Harga Emas Dunia Naik Melampaui $4.350 per Ons pada 10 Agustus 2026
FajarBali.co.id Harga emas dunia pada Senin, 10 Agustus 2026, melonjak melewati angka $4.350 per ons, menandai kenaikan signifikan yang berdampak pada pasar investasi global. Lonjakan ini terjadi di tengah kekhawatiran investor terhadap ketidakpastian ekonomi global dan pergerakan suku bunga yang memengaruhi permintaan emas sebagai aset lindung nilai.
Data menunjukkan bahwa pada 7 Agustus 2026, harga emas telah mencapai $4.343,43 per troy ons, mengalami kenaikan sebesar 2,44% dari hari sebelumnya. Dalam periode satu bulan terakhir hingga awal Agustus, harga emas tercatat naik 6,58%, dan meningkat tajam hingga 27,79% dibandingkan dengan periode yang sama tahun lalu, menurut data dari Trading Economics.
Ketidakpastian Ekonomi dan Suku Bunga
Kenaikan harga emas hari ini disebabkan oleh sejumlah faktor utama. Salah satunya adalah kekhawatiran pasar terhadap ketidakpastian ekonomi global yang mendorong investor beralih ke emas sebagai aset aman. Selain itu, perubahan kebijakan suku bunga bank sentral di berbagai negara turut memengaruhi harga emas. Penurunan atau stabilisasi suku bunga biasanya meningkatkan daya tarik emas karena biaya peluang menahan aset non-produktif ini menjadi lebih rendah.
Pengaruh Pasar Global dan Permintaan
Permintaan emas yang kuat dari berbagai sektor, termasuk investasi dan perhiasan, turut menjadi alasan di balik kenaikan harga emas.

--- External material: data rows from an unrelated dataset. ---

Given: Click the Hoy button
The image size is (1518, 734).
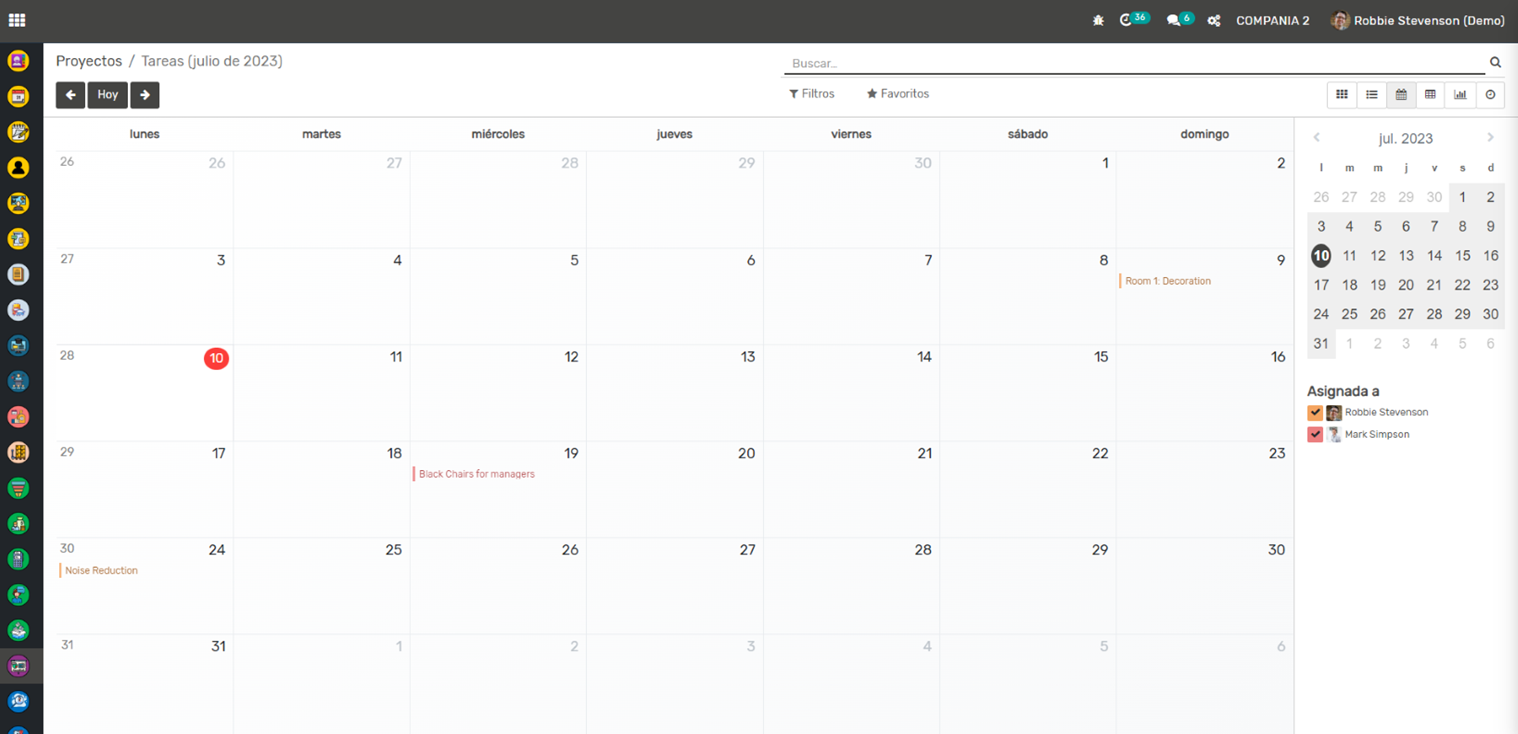Looking at the screenshot, I should point(108,95).
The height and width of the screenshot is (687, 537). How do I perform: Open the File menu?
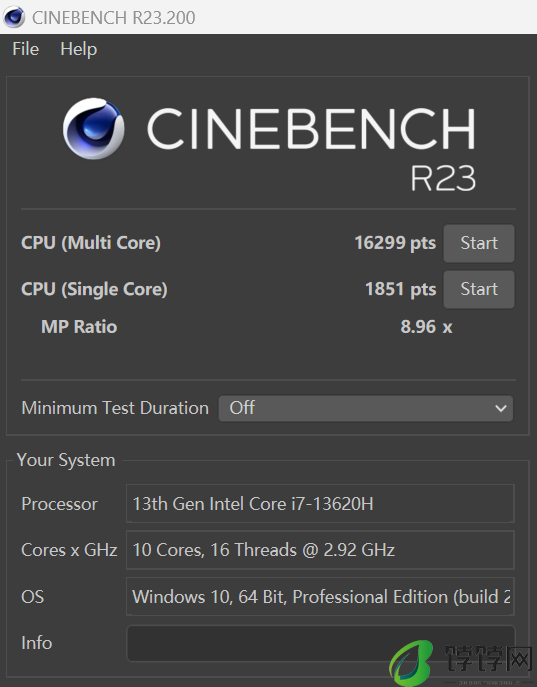[x=25, y=49]
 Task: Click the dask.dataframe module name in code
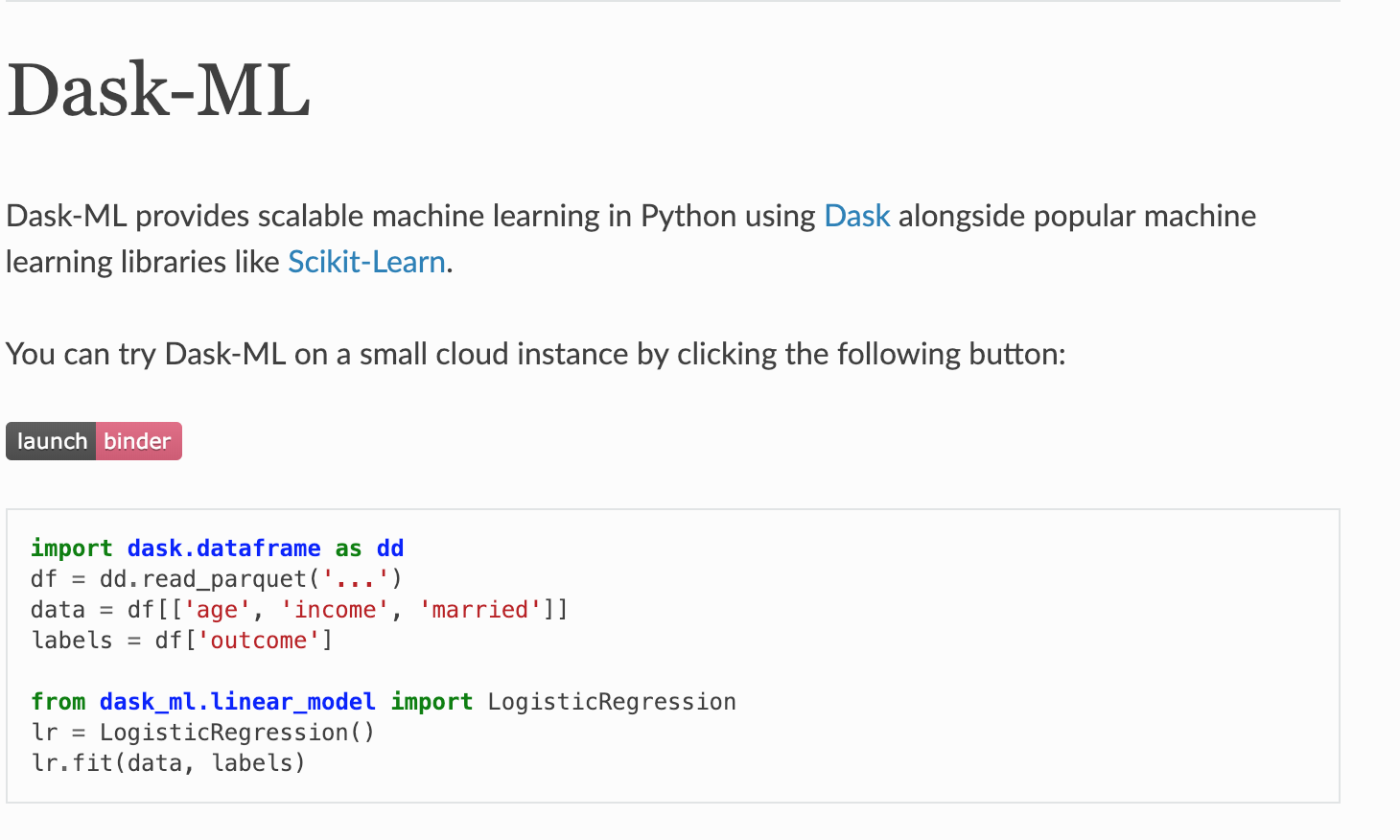tap(223, 548)
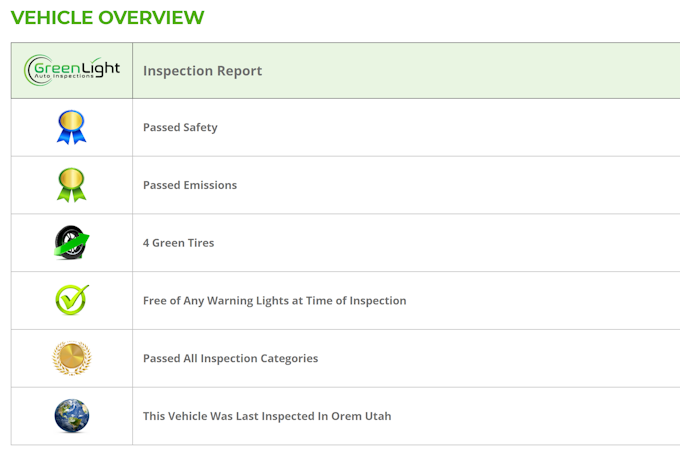Screen dimensions: 680x454
Task: Click the GreenLight Auto Inspections logo
Action: tap(72, 70)
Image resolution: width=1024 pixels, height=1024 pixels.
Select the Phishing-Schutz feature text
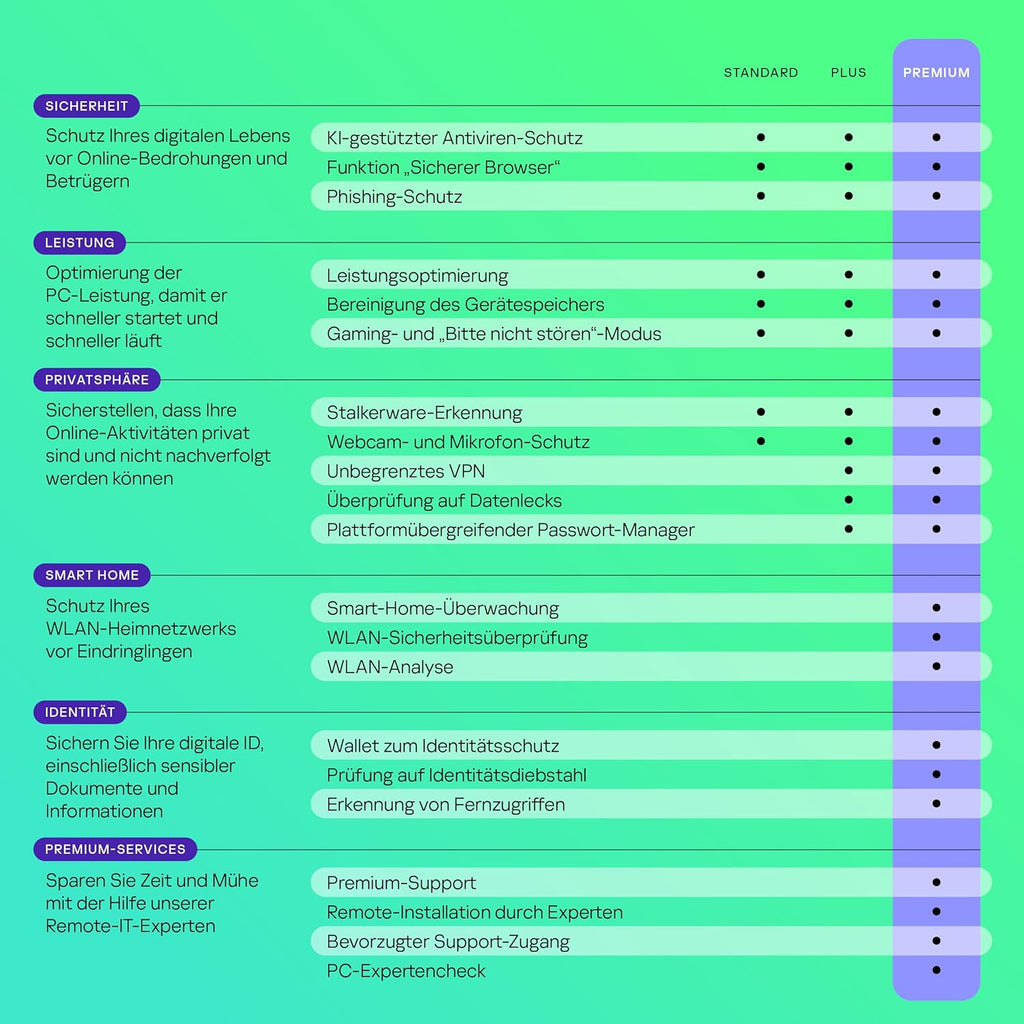pos(394,197)
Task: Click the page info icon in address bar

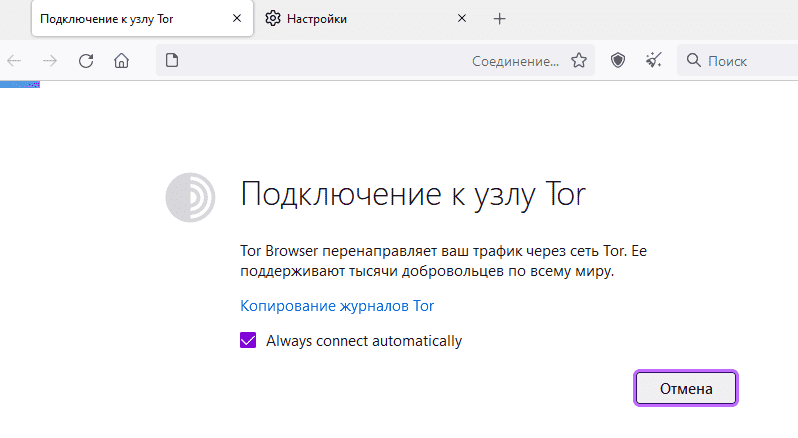Action: (172, 61)
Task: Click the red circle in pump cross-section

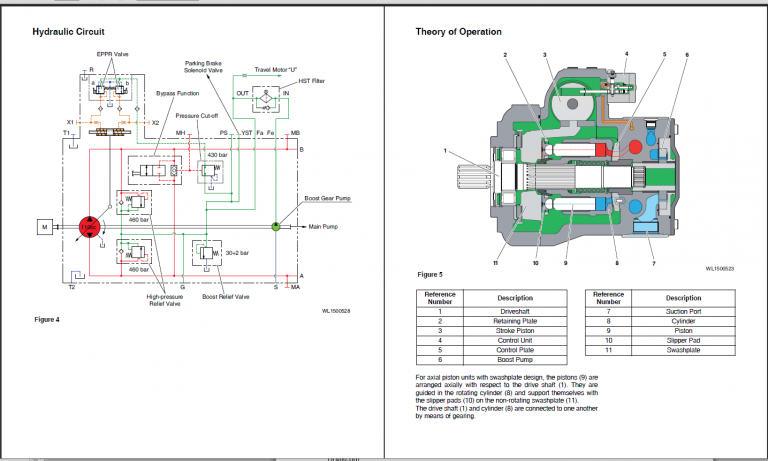Action: 635,146
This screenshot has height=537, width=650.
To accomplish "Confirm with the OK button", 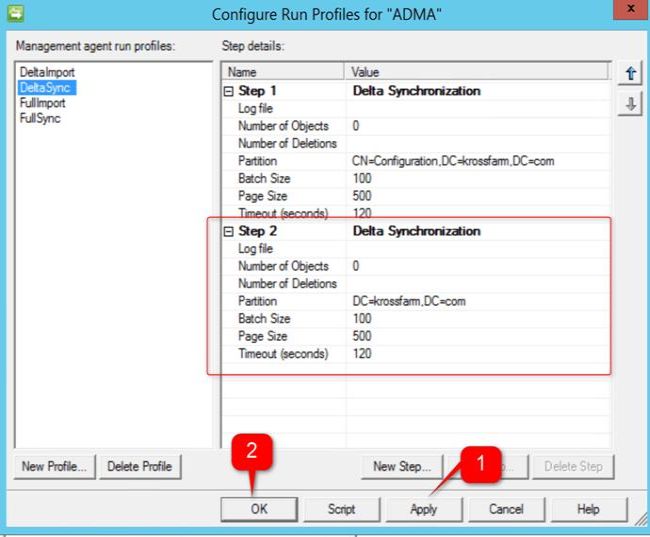I will coord(259,509).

Selain itu, fluktuasi nilai mata uang dolar AS juga berkontribusi, karena harga emas umumnya bergerak berbanding terbalik dengan dolar. Ketika dolar melemah, harga emas cenderung naik.
Perbandingan Harga Emas Terbaru
| Tanggal | Harga Emas per Ons (USD) | Perubahan (%) |
|---|---|---|
| 7 Agustus 2026 | 4.343,43 | +2,44% |
| 10 Agustus 2026 | 4.350,00+ | – |
Reaksi Pasar dan Implikasi bagi Investor
Lonjakan harga emas ini memberikan sinyal penting bagi para investor yang mempertimbangkan diversifikasi portofolio. Emas kembali menjadi pilihan utama untuk mengantisipasi volatilitas pasar saham dan risiko inflasi. Namun, investor juga disarankan tetap waspada terhadap dinamika pasar yang cepat berubah.
"Kenaikan harga emas saat ini merefleksikan kekhawatiran pasar global terhadap ketidakpastian ekonomi dan kebijakan suku bunga yang belum stabil," ujar analis pasar komoditas dari Goldpedia.
Harga emas dunia yang terus menanjak ini juga memicu perhatian otoritas keuangan dan pelaku pasar untuk memantau perkembangan selanjutnya, mengingat fluktuasi harga komoditas yang dapat berdampak pada berbagai sektor ekonomi.
Harga komoditas dapat berfluktuasi sewaktu-waktu. Berbelanja dengan bijak dan pantau informasi harga resmi dari pemerintah.